Rights Threats Remain
To the editors:
When Christina S. N. Lewis writes that "the war against Communism is ended," (Opinion, "Have You Heard of Sophonie?", May 3) does she mean that we should no longer be concerned about the rights of people living under the world's remaining Communist dictatorships? Should the fact that the Soviet Union has vanished like a bad dream free our consciences of the burden of caring that in Cuba, for example, political dissidence is considered a criminal mental illness and children are regarded as property of the state?
Fidel Castro is not a threat to the interests of the United States. So what? His record on human rights is nothing short of abominable, as the United Nations Commission on Human Rights recently reaffirmed, and this is something that should concern us all. As should analogous abuses in China, Myanmar, Afghanistan and other countries.

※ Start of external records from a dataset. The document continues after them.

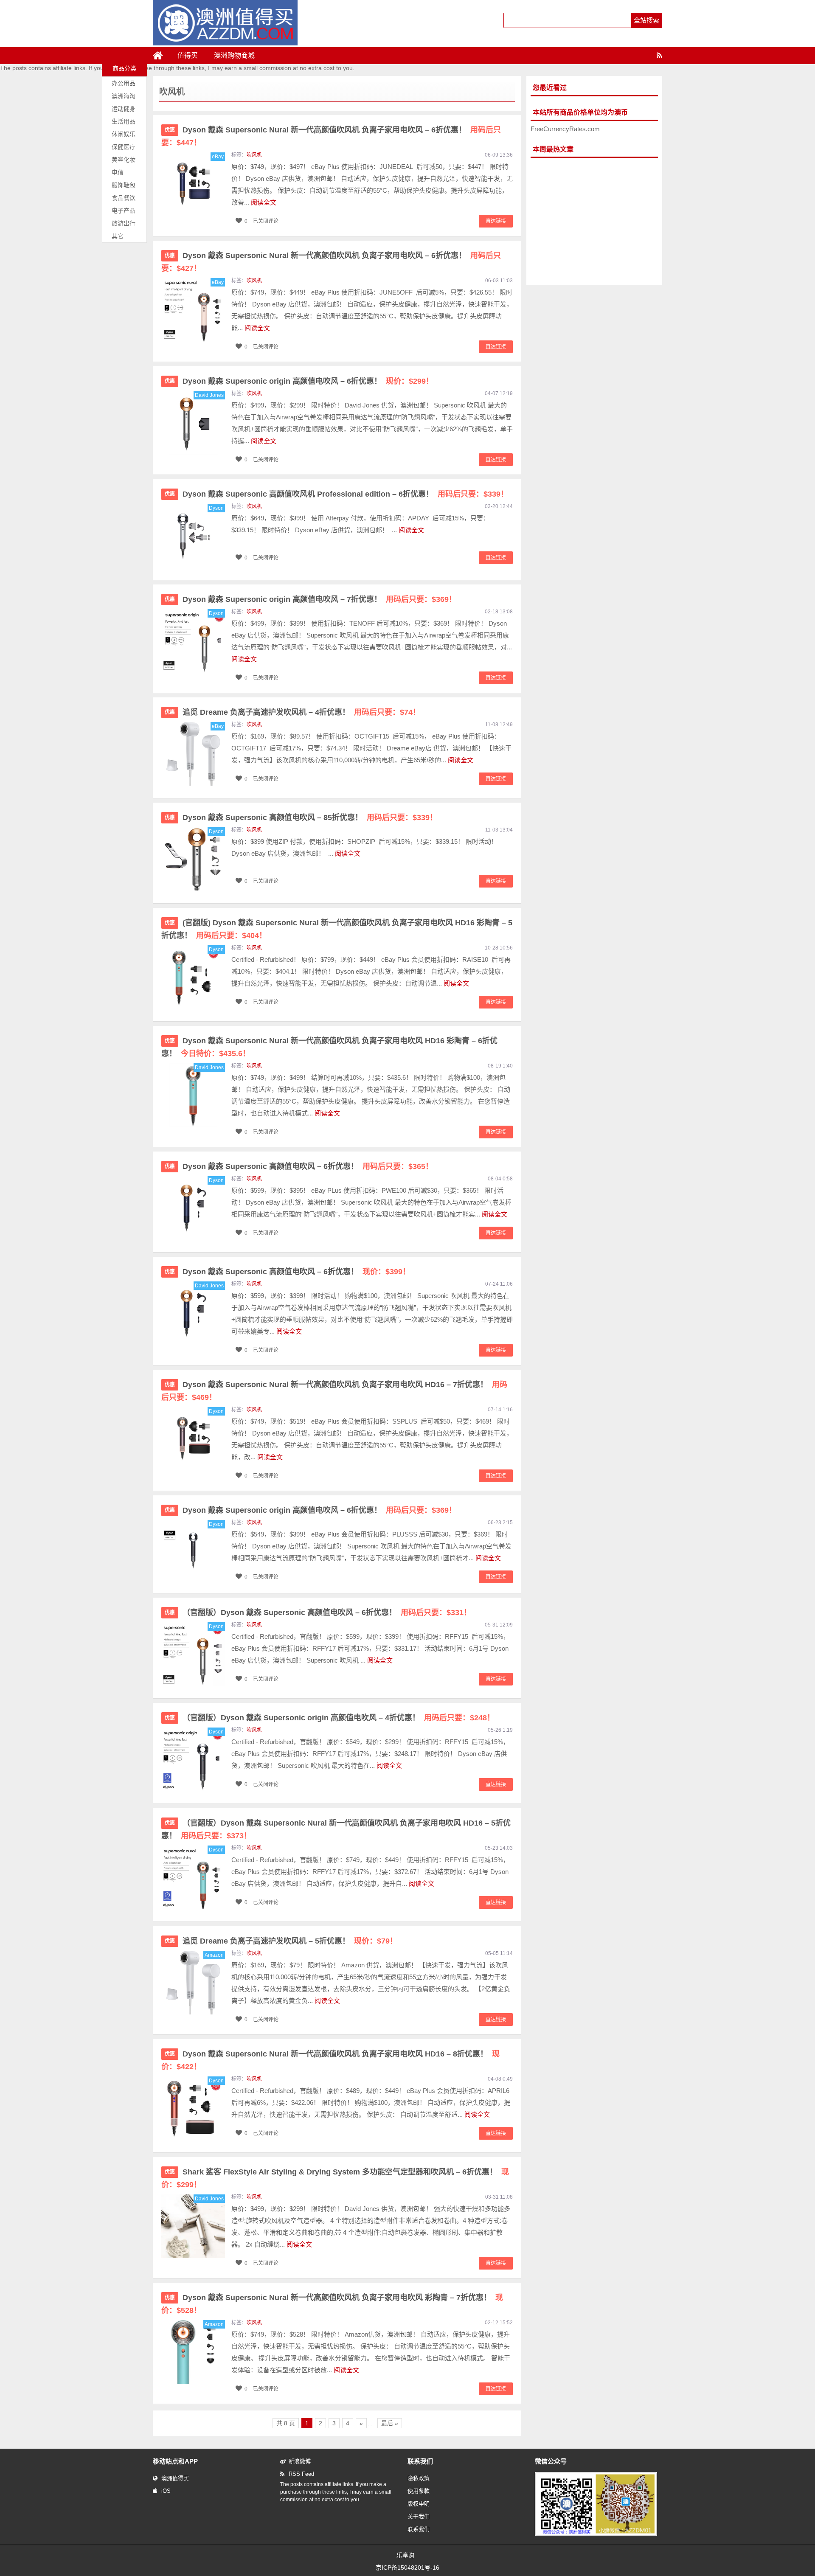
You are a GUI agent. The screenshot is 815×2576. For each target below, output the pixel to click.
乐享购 (405, 2555)
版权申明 (419, 2503)
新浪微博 (300, 2461)
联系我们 (419, 2529)
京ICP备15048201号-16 (407, 2567)
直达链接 (496, 221)
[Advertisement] (594, 222)
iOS (166, 2491)
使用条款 (419, 2491)
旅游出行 (123, 223)
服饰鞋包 (123, 185)
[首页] (161, 55)
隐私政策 (419, 2478)
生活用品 (123, 121)
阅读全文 (263, 202)
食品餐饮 (123, 197)
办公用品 (123, 83)
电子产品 (123, 210)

Of course, I agree with Lewis that the economic and political situation in Haiti is deplorable (a situation not helped, incidentally, by the Clinton administration's ill-advised 1994 military intervention on the behalf of ousted president Jean-Bertrand Aristide). I do not believe that it is commensurate with the kind of stifling, Stalinist repression that Fidel Castro continues to wreak upon Cuba. All the same, it seems to me that if Lewis wants to raise awareness of the plight of Haitians, the way to do it is not to deny the plight of Cubans. And I agree that we should treat all refugees equally--all should be allowed to stay.